I would like each line of the data that holds the word "width" copied out.

DATA LISTING ->
=== Begin Enclosure ===
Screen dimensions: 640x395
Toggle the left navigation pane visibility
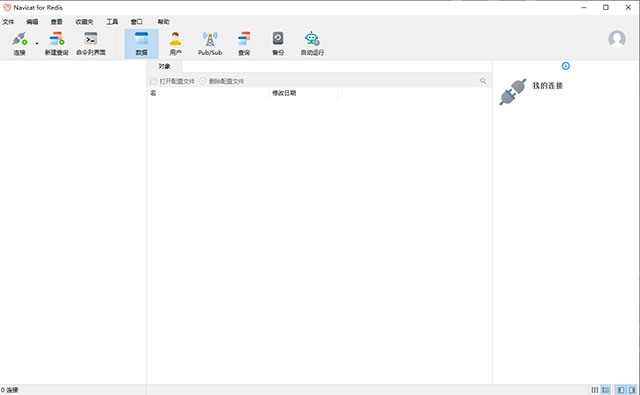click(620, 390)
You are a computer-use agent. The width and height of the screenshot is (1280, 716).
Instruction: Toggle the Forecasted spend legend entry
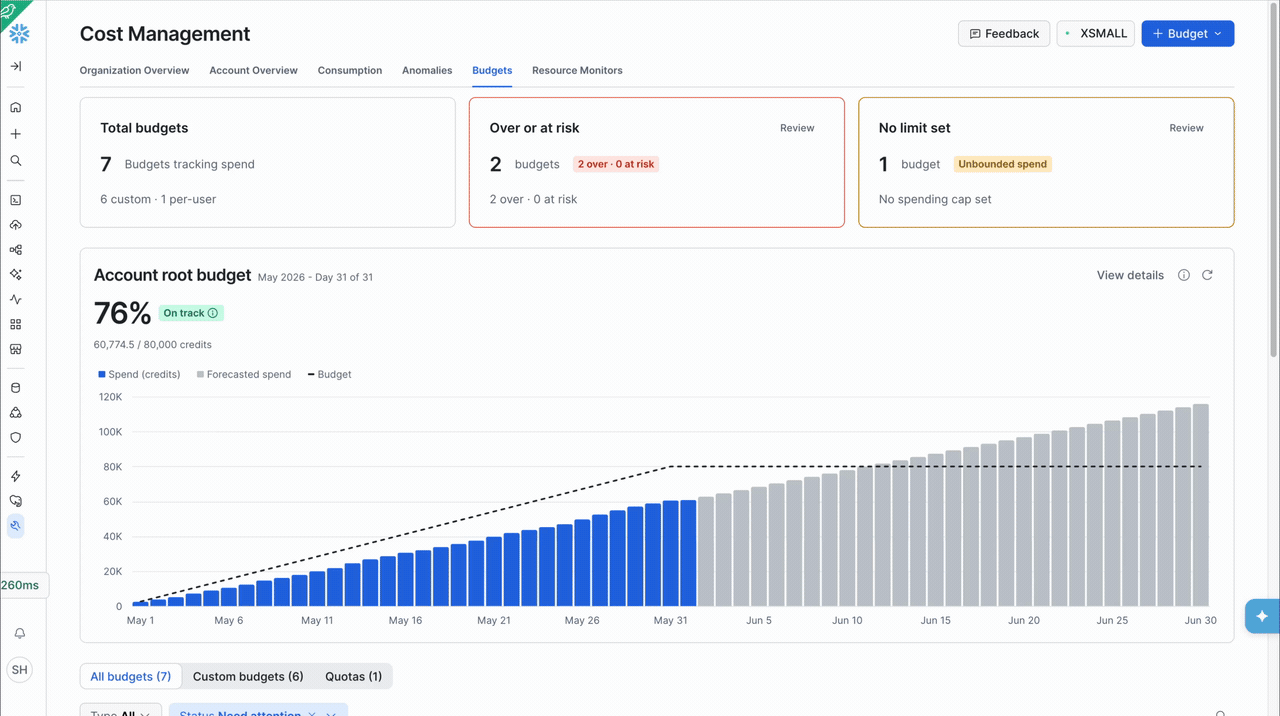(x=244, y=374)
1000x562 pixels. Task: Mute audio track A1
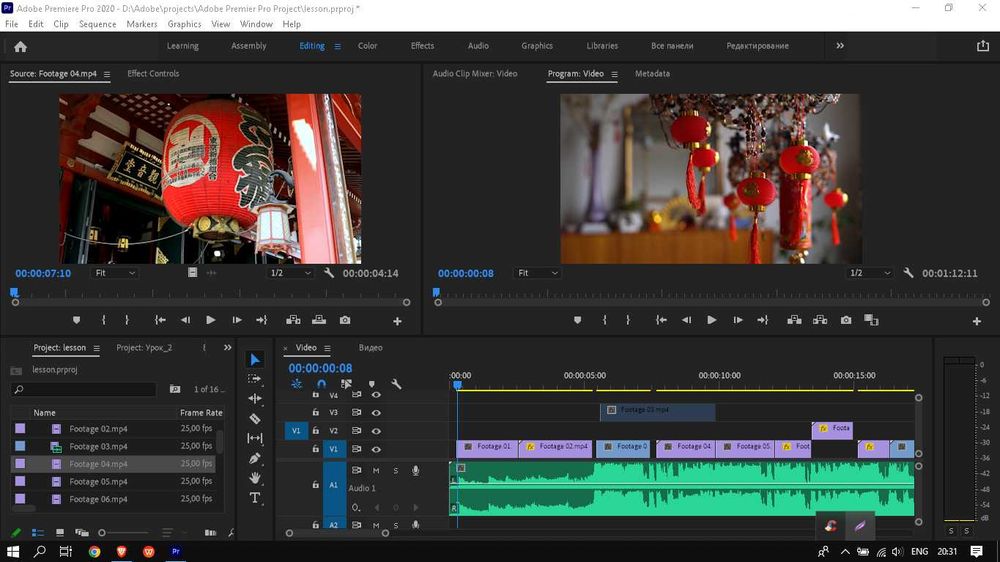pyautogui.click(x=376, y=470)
=== End Enclosure ===
=== Begin Enclosure ===
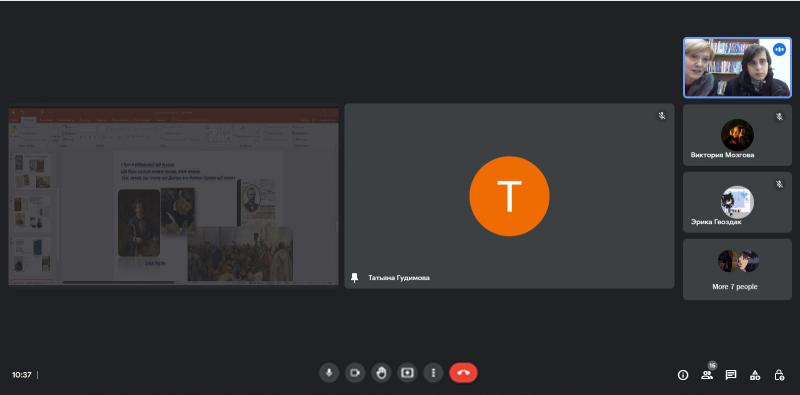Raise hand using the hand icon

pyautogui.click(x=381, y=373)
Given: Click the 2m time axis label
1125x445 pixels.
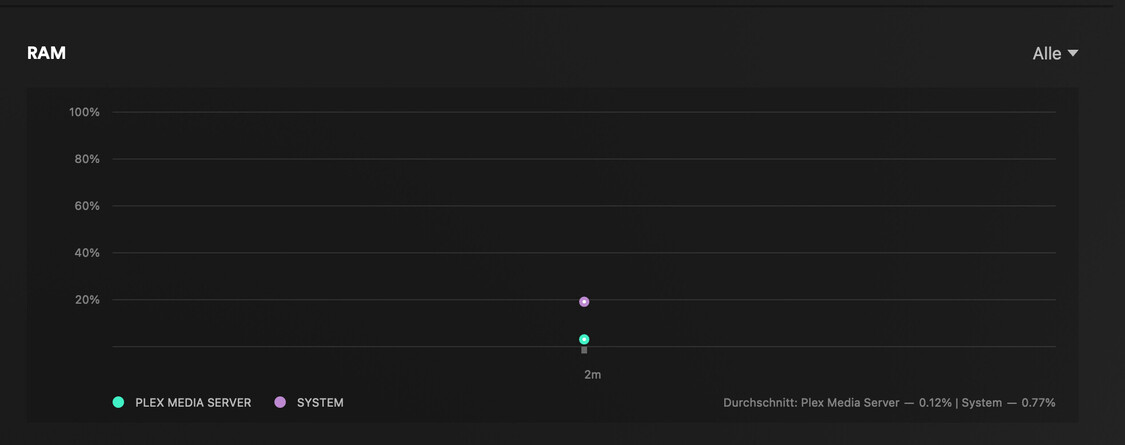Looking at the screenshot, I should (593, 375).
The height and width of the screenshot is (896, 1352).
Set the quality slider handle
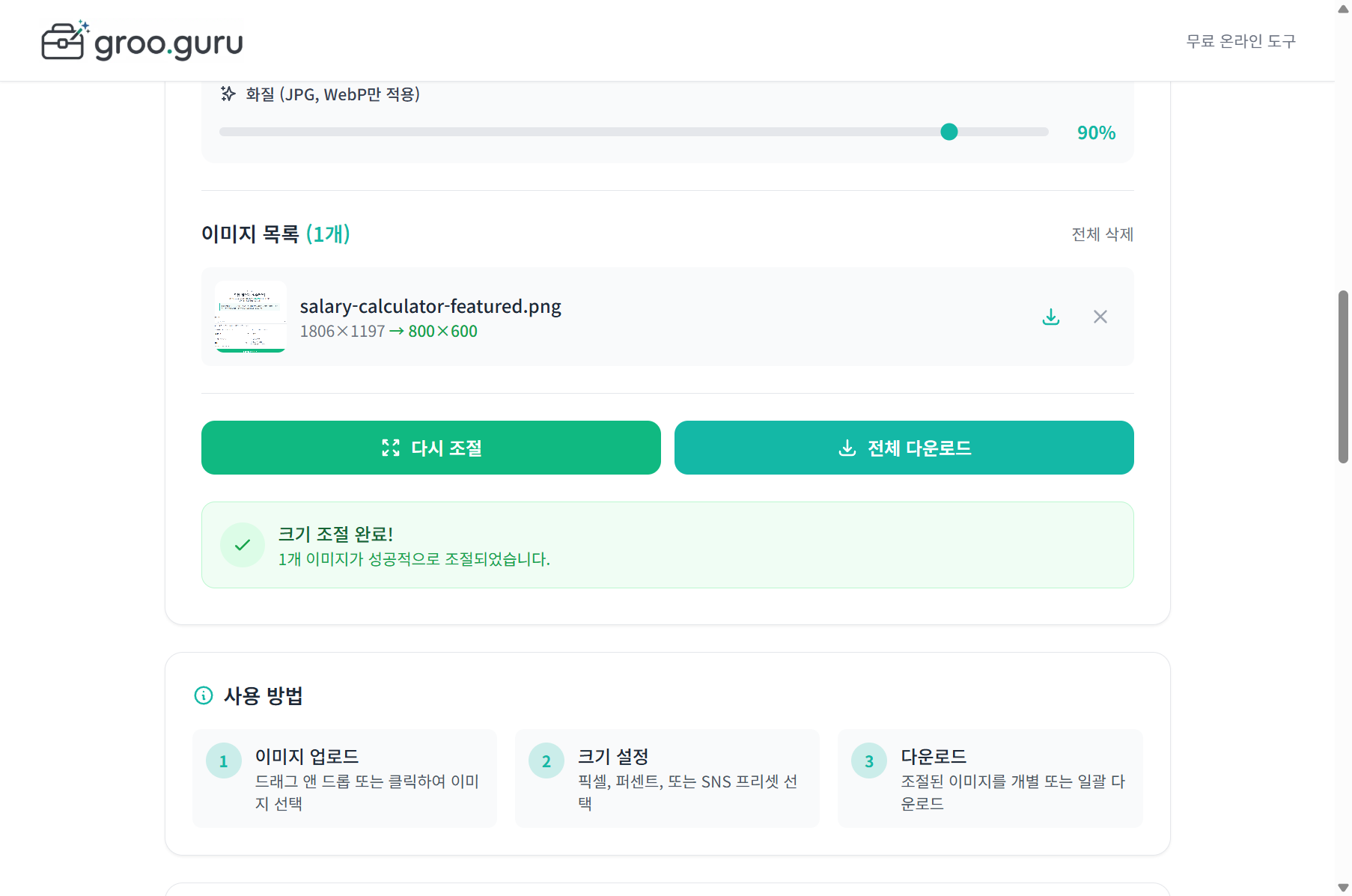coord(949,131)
=== End Enclosure ===
REPLY TO THE TASK ->
You are a computer-use agent. The width and height of the screenshot is (1280, 716).
The height and width of the screenshot is (896, 1352).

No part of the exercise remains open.